Obviamente hay de todo y también hay tenderos más rastreros y ladrones. Estafadores llanos, vamos. De esos que exponen una cosa y luego te venden otra. Pero sin embargo, en el mercado uno puede seleccionar y quedarse con los mejores.
De los productos no hablemos. ¡Qué calidad, por malos que sean! He comprobado por experiencia que la calidad media de un producto de mercado es, normalmente superior a la que se ofrece en un súper.
Al final de la visita, siempre salías contento y reconfortado por el trato humano recibido.
Una de mis costumbres preferidas es aprovechar la visita para irme a una tiendecita de dulces que se encuentra paseo adelante donde venden los mejores caramelos.
En los barrios principales siempre había un pequeño mercado. En su día debieron ser el centro de reunión de los habitantes de cada zona pero ahora, muchos agonizan trágicamente. El de mi barrio lleva suplicando redención desde hace siete o más años. Sobrevive gracias a que los pocos tenderos que quedan siguen ofreciendo un buen producto. Aguanta rodeado de cuatro supermercados de élite, a pocos metros de él. Pero aguanta, que es lo importante. Uno de los mercados de mejor tirada actualmente es el de San Vicente de Paúl, que ha sido reformado recientemente. También de vez en cuando me acerco para darme una vuelta. Y el de Montemolín, entre la Avenida de San José y Reina Fabiola.
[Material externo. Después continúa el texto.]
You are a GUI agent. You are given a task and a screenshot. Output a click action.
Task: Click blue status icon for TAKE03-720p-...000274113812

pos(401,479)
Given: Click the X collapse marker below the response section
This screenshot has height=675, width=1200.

Pero desgraciadamente estos mercadillos no pueden competir con los supermercados, que atraen a las masas con suculentas ofertas.
Desde que atravieso en umbral de un súper siento su frialdad, su mirada indiferente. Los productos, de todo tipo y dispuestos por secciones dispares se presentan amontonados unos sobre otros y si tienes alguna duda razonable los asistentes no te prestan la atención necesaria, para ellos eres un cliente más y si algo no te gusta, te jodes y te marchas, que ya vendrá otro. Muchas veces presentan una imagen penosa, sobre todo cuando la gente, de todo tipo y cruel derriba cajas, mezcla productos o destroza yogures, botellas de leche, etc. Sin crianza, como diría mi abuela. Eso en un mercado de toda la vida no ocurriría.
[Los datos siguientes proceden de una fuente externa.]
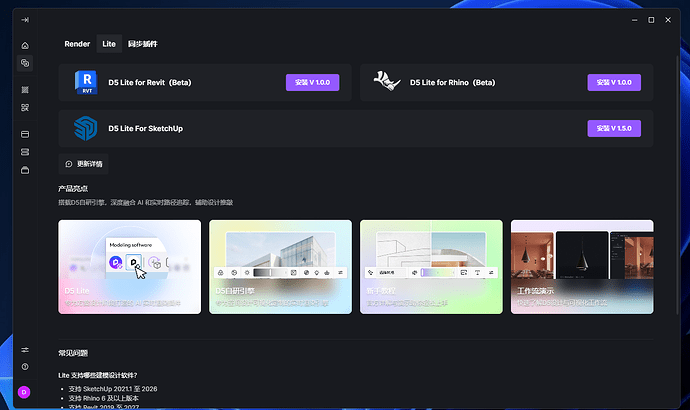
Task: Open the storage box sidebar icon
Action: [x=25, y=170]
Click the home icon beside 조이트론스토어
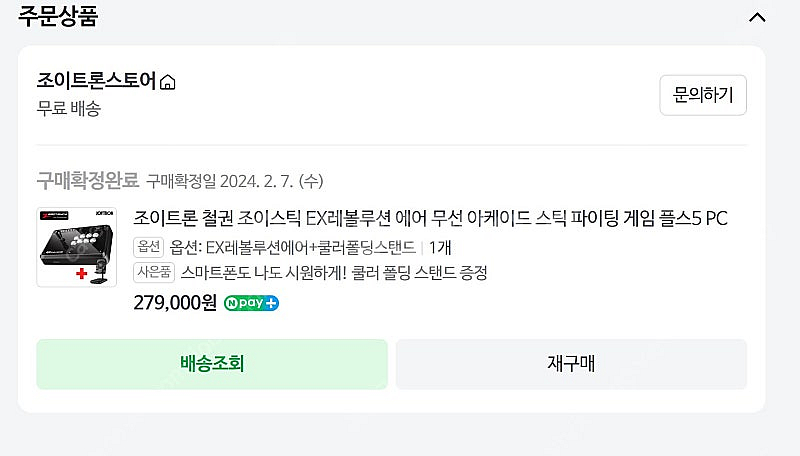Viewport: 800px width, 456px height. pyautogui.click(x=168, y=83)

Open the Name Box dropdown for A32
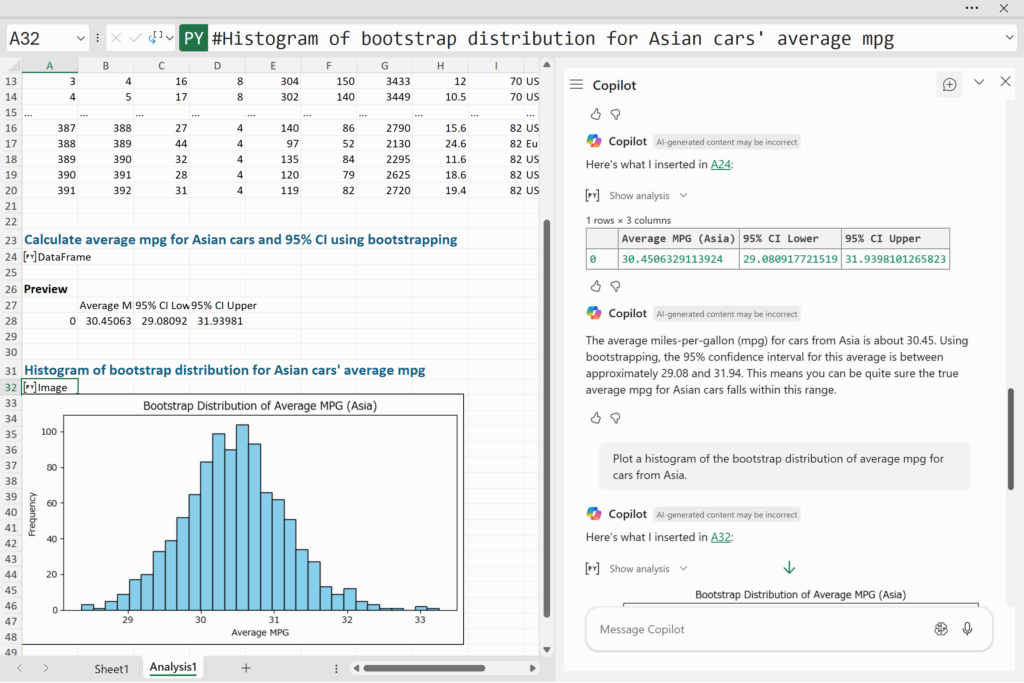[80, 38]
Lo peor a la hora de pagar. Todo lleno de medidas de seguridad, con temor a que seas un ladrón. Los cajeros y cajeras te miran extraño, de forma acusadora. El de seguridad, si lo hay, te intimida con su mirada. Deben estar maquinando qué les has podido robar y cómo harás para violar las medidas de seguridad. Ladrón barriobajero, deben pensar mientras pagas.
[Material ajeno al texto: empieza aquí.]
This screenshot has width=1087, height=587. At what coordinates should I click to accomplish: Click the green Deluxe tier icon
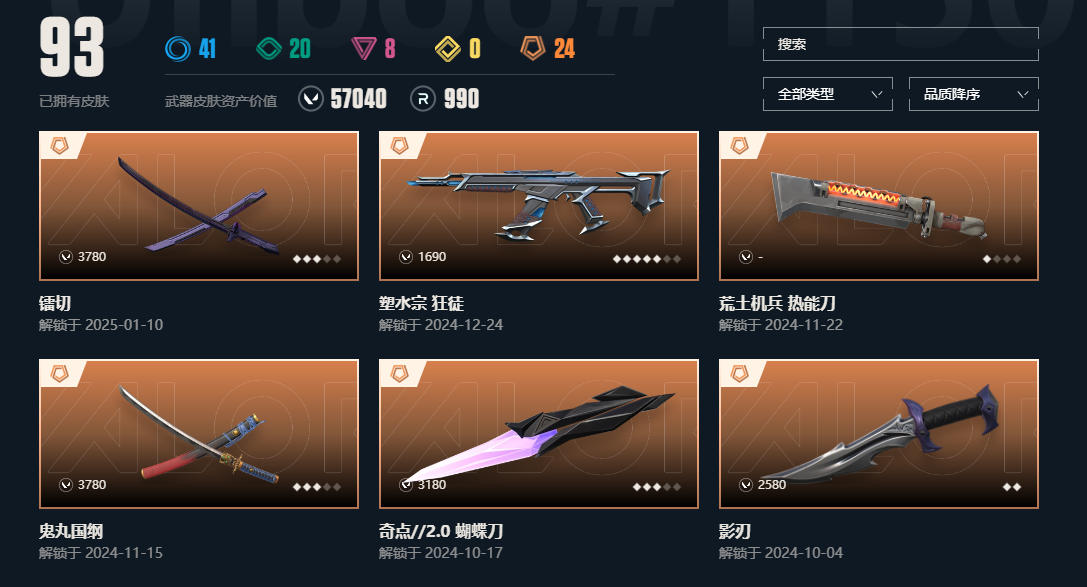269,49
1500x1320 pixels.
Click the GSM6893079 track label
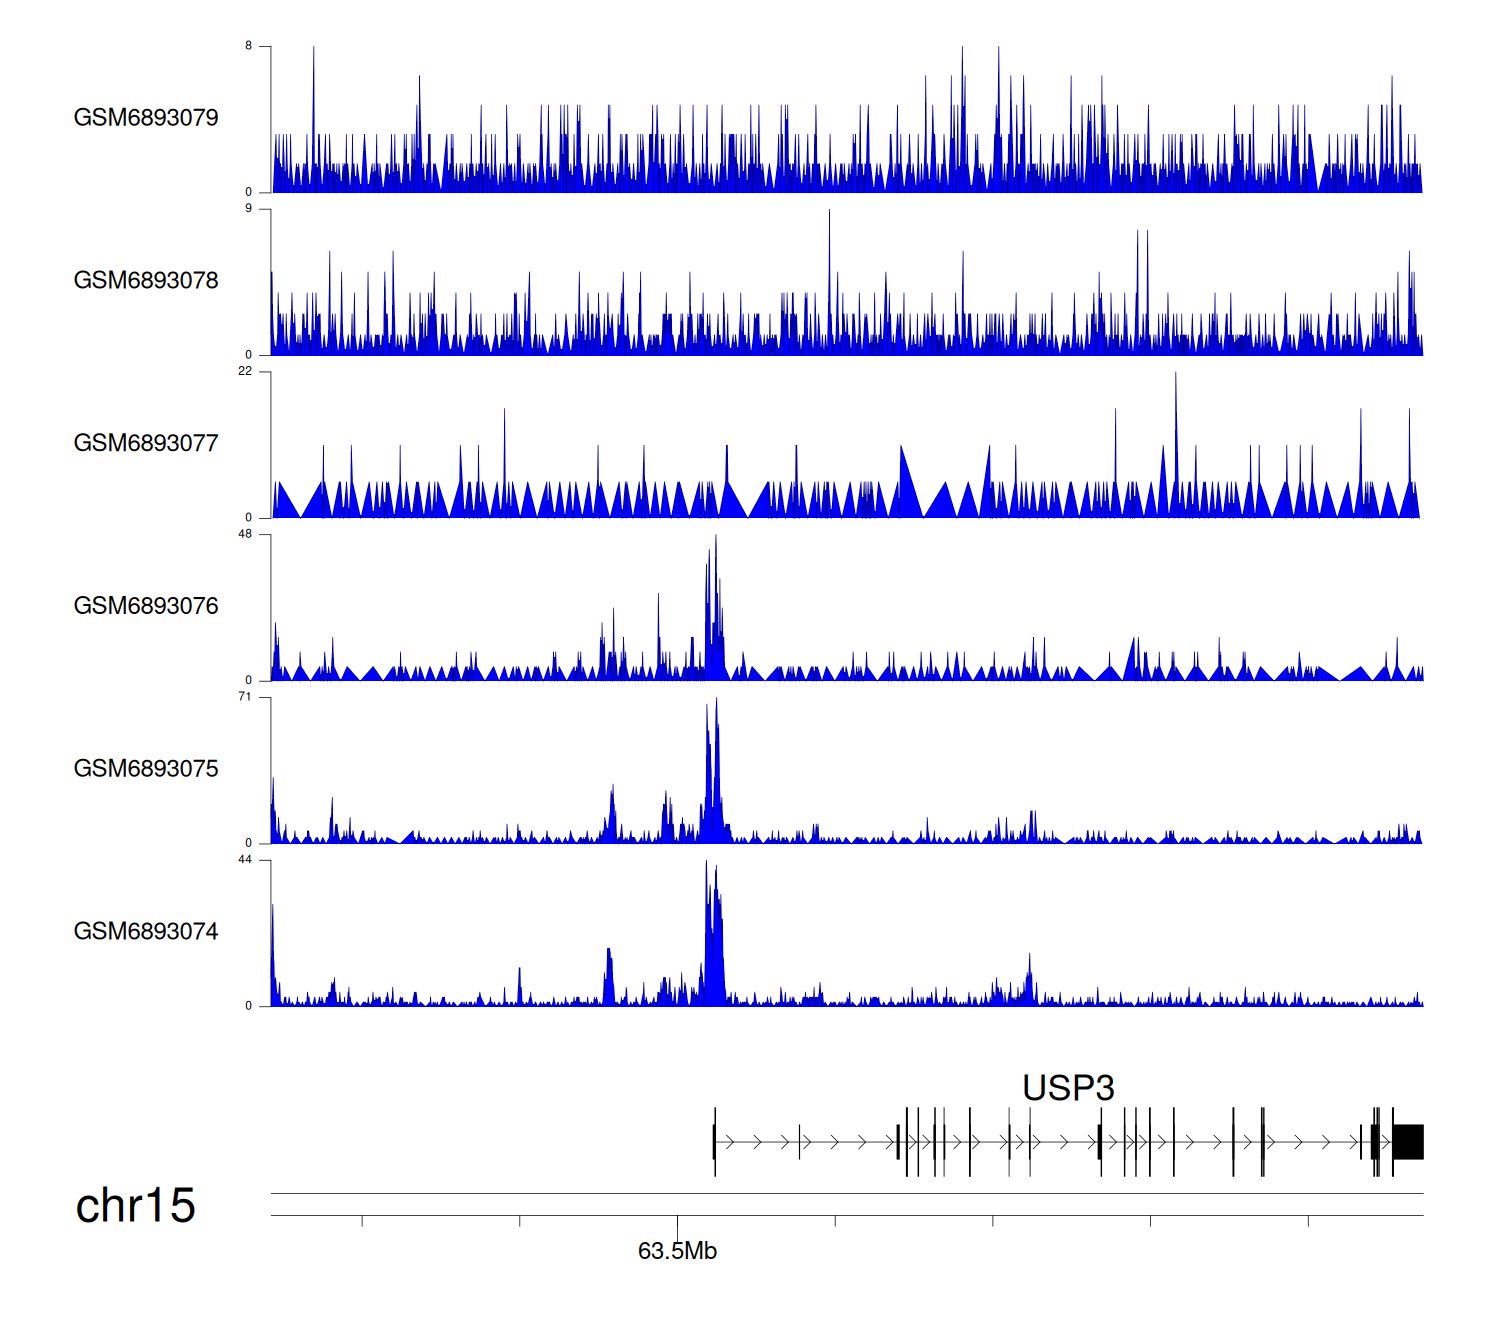point(146,118)
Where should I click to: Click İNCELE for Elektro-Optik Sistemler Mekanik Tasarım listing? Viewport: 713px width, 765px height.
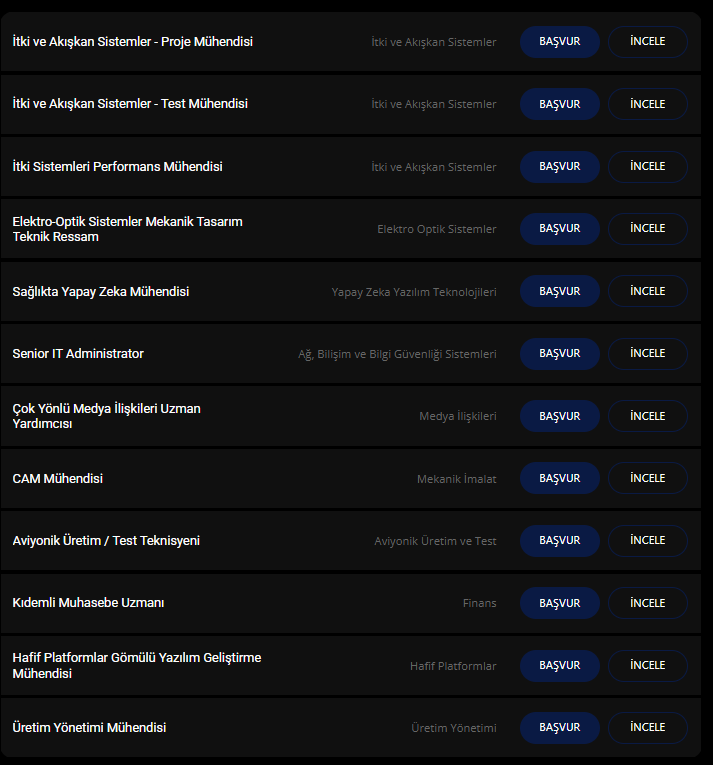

Para ellos, todo cliente es un presunto ladrón. Un ladrón potencial. No tienes importancia y eres un número más. No te conocen, por tanto, pero sí lo suficiente para acusarte nada más que entras. ¡Atención, ladrón potencial a la vista: abran fuego!, solo les faltaría decir. Otro tema: las reclamaciones. Aquí más de lo mismo. Siempre piensan que les estás intentando estafar, cuando la mayoría de veces el que se siente estafado es el cliente. ¿Que se quejan de la picaresca? Por supuesto, porque la hay, pero hay más cuanto más trabas pones al cliente. Si este se siente estafado y no le solucionas el problema, ideará engaños para recuperar lo suyo. Es normal.
En resumen: que aunque no tengo nada contra los súper la realidad es la realidad y la verdad es que el trato que un mercadillo te puede ofrecer es inigualable respecto al de un súper o al de un gran Centro Comercial. Me siento extraño en los súper, por grandes o pequeños que sean. No siento ese trato humano que tanto valoro. Yo, si pudiera -es mi opinión personal, no una recomendación- compraría siempre en mercadillo. Yo soy de los que piensan que es denigrante pasar de una presunción de inocencia a una presunción de delincuencia desmedida y muchas veces, hipócrita. Creo que, no ya como consumidores sino como personas nos merecemos un trato más humano, aquel que recibieron nuestros abuelos, aquel que hoy agoniza entre los solitarios pasillos de los mercadillos de barrio.